■ **REQUIRED WORK**: Scan the records beneath this line for the line holding "The image size is (1280, 720)." and the line holding "This screenshot has height=912, width=1367.", then transcribe exactly those two and all lines between.

■ **SOURCE RECORDS**:
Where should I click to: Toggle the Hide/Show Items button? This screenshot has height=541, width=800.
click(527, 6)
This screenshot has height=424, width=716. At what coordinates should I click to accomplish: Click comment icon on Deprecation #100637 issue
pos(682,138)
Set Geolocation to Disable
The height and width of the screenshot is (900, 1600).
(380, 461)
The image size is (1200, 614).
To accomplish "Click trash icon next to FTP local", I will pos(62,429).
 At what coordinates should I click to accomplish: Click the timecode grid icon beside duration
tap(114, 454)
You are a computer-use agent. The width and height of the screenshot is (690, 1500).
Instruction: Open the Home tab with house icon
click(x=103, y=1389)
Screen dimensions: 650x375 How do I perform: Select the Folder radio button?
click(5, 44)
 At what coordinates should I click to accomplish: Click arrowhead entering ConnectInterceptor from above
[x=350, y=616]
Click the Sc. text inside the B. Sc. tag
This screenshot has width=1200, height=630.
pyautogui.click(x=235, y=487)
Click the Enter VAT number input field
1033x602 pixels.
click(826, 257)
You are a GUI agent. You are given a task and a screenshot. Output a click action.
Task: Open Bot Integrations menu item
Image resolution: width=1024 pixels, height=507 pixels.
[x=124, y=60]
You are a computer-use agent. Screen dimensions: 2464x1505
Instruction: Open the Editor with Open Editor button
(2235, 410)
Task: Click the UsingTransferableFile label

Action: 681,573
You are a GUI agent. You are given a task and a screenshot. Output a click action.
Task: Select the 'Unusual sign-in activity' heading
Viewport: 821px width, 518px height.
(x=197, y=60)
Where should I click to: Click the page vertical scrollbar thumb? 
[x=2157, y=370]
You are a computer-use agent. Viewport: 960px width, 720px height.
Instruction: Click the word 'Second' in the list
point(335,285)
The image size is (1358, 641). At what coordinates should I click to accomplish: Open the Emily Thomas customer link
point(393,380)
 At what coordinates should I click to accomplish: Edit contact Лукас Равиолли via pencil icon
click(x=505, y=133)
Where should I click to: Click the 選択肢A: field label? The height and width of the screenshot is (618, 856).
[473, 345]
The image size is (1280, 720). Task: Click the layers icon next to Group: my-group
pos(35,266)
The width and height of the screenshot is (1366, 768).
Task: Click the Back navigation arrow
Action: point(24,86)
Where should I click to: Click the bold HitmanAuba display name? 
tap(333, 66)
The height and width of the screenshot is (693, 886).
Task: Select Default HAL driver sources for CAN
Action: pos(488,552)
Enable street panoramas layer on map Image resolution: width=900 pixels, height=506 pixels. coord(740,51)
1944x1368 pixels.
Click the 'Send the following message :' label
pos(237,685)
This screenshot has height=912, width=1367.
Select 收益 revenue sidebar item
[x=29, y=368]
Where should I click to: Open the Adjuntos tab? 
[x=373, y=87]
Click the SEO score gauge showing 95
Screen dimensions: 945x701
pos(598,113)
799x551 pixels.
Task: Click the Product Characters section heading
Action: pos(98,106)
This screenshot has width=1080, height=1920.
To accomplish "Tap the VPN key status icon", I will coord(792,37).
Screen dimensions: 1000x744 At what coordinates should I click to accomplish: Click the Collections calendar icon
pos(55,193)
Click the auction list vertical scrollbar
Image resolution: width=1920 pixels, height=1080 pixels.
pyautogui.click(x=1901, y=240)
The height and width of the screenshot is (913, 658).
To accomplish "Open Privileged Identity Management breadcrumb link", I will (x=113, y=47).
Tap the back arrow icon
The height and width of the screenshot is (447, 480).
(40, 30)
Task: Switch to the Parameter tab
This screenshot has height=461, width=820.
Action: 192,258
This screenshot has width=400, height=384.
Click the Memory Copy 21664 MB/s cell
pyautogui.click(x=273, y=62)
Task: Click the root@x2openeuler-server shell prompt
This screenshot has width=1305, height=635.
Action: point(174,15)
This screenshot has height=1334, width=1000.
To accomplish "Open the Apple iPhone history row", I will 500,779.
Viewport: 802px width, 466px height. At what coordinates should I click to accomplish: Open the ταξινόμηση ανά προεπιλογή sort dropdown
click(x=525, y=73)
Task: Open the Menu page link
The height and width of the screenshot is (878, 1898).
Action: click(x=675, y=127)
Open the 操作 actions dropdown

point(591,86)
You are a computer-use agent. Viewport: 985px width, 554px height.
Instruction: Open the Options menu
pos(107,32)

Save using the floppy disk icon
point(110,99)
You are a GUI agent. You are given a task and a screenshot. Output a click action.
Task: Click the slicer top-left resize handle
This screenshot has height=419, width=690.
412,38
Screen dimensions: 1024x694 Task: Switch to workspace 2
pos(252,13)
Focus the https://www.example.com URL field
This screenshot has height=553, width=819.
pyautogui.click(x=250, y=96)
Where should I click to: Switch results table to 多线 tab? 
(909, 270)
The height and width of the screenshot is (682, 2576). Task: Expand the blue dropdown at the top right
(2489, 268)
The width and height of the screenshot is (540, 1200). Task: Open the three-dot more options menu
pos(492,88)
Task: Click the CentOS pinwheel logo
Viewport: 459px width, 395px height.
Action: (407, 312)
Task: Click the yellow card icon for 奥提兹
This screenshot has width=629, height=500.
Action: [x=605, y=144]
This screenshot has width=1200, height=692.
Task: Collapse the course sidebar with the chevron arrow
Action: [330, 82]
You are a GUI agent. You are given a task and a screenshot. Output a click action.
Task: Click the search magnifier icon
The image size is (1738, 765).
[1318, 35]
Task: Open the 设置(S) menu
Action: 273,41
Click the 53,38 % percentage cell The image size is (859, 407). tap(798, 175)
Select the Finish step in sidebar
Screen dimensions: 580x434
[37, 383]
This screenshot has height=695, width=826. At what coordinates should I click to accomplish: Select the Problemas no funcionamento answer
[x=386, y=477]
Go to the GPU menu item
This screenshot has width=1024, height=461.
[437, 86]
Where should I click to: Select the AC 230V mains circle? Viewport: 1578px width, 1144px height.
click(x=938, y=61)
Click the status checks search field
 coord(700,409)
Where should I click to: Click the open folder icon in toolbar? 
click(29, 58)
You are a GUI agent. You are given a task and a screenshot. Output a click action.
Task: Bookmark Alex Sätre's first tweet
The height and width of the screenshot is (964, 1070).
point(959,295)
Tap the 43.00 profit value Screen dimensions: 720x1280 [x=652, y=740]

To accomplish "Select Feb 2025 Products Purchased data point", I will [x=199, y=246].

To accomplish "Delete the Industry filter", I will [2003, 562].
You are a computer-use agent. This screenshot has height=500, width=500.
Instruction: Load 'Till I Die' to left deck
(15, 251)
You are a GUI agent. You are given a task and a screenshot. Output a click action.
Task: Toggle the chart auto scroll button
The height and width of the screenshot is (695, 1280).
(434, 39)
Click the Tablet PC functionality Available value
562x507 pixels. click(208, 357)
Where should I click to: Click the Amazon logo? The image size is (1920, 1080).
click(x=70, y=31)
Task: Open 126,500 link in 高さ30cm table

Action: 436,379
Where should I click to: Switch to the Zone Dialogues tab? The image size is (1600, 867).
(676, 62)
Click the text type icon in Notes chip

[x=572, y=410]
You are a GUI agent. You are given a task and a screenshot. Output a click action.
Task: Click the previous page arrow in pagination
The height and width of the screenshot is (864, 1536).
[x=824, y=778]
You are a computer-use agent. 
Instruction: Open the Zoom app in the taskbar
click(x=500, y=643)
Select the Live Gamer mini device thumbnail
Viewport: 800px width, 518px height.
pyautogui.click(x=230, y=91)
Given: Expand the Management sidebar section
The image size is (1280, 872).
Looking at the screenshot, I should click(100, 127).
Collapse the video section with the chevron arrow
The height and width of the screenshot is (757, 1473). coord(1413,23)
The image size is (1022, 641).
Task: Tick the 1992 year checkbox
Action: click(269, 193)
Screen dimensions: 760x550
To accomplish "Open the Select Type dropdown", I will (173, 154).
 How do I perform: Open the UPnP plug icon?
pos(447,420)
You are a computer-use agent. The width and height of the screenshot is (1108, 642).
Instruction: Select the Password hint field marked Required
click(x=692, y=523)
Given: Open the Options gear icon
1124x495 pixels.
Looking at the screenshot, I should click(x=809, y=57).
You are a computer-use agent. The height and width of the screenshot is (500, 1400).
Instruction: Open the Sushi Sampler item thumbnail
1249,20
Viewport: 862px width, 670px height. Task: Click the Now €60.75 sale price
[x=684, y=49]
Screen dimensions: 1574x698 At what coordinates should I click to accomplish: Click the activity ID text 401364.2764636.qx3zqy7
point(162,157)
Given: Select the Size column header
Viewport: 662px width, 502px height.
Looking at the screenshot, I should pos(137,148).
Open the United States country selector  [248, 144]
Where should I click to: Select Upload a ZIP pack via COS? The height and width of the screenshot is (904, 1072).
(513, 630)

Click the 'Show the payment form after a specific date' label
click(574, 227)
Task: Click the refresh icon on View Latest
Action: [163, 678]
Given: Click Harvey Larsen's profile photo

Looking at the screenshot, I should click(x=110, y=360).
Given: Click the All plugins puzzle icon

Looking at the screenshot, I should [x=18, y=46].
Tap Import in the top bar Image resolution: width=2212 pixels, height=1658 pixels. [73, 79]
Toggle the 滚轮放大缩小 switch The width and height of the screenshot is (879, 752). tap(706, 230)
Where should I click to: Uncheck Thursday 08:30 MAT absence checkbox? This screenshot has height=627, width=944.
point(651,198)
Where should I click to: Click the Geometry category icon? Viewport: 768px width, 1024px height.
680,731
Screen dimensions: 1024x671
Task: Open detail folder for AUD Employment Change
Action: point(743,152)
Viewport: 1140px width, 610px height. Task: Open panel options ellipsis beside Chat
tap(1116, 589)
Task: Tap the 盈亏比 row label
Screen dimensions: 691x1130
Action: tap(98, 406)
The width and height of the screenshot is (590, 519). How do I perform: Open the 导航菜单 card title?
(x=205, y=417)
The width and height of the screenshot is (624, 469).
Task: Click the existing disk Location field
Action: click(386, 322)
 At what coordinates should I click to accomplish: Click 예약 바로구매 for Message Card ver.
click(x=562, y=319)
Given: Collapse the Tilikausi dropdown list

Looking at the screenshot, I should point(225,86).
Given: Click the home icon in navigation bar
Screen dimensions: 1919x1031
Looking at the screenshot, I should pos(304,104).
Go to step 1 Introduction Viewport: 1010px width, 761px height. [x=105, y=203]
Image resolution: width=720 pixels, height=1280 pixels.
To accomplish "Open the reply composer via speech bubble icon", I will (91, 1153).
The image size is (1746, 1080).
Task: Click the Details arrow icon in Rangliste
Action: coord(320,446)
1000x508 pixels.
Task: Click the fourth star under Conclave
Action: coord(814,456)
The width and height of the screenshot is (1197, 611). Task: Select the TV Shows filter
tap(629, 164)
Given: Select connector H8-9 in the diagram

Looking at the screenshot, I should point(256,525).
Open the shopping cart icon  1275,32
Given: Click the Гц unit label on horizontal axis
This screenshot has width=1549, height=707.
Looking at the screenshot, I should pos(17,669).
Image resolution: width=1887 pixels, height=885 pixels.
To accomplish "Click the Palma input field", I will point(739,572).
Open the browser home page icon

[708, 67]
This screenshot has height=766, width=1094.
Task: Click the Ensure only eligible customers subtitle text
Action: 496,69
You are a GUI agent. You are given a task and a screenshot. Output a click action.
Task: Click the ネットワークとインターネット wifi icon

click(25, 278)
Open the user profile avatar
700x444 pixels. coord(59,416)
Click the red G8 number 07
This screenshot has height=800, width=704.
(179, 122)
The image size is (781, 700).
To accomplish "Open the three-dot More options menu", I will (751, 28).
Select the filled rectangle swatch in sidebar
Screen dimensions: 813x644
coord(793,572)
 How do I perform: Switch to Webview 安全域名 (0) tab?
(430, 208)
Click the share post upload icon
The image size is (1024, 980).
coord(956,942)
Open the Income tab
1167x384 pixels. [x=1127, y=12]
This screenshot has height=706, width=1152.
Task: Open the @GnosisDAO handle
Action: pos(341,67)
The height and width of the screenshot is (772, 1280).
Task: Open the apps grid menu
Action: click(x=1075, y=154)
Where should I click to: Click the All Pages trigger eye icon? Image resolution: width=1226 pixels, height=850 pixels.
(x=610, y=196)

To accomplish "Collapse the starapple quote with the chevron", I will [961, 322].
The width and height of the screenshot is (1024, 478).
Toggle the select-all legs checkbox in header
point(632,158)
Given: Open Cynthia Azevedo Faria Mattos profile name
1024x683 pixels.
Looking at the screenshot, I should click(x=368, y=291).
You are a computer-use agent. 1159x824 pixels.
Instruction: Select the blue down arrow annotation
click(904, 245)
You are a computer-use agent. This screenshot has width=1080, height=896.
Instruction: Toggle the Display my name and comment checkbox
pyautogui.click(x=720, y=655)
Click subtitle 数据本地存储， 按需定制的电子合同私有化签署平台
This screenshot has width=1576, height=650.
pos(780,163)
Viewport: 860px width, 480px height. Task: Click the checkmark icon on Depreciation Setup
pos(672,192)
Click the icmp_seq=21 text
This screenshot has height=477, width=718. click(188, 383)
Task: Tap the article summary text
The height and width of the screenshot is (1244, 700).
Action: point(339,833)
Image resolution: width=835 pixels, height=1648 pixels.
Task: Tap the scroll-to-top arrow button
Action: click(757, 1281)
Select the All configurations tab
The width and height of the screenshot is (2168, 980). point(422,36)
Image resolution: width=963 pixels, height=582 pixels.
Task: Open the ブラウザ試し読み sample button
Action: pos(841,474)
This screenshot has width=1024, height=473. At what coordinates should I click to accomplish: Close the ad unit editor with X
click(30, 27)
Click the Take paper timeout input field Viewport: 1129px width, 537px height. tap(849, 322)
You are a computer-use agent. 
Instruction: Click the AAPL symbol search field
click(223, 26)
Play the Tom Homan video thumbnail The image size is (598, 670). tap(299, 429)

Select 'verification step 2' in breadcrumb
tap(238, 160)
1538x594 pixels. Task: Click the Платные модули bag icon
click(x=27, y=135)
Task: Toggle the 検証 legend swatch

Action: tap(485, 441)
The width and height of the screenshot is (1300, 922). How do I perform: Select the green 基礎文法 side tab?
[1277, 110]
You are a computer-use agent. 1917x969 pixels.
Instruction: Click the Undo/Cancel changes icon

■ **ANSWER BELOW**:
The image size is (1280, 720). Task: Click the layers icon next to Group: my-group
pos(35,266)
The width and height of the screenshot is (1366, 768).
Task: Click the Back navigation arrow
Action: point(24,86)
Where should I click to: Click the bold HitmanAuba display name? 
tap(333, 66)
The height and width of the screenshot is (693, 886).
Task: Select Default HAL driver sources for CAN
Action: pos(488,552)
Enable street panoramas layer on map Image resolution: width=900 pixels, height=506 pixels. coord(740,51)
1944x1368 pixels.
Click the 'Send the following message :' label
pos(237,685)
This screenshot has height=912, width=1367.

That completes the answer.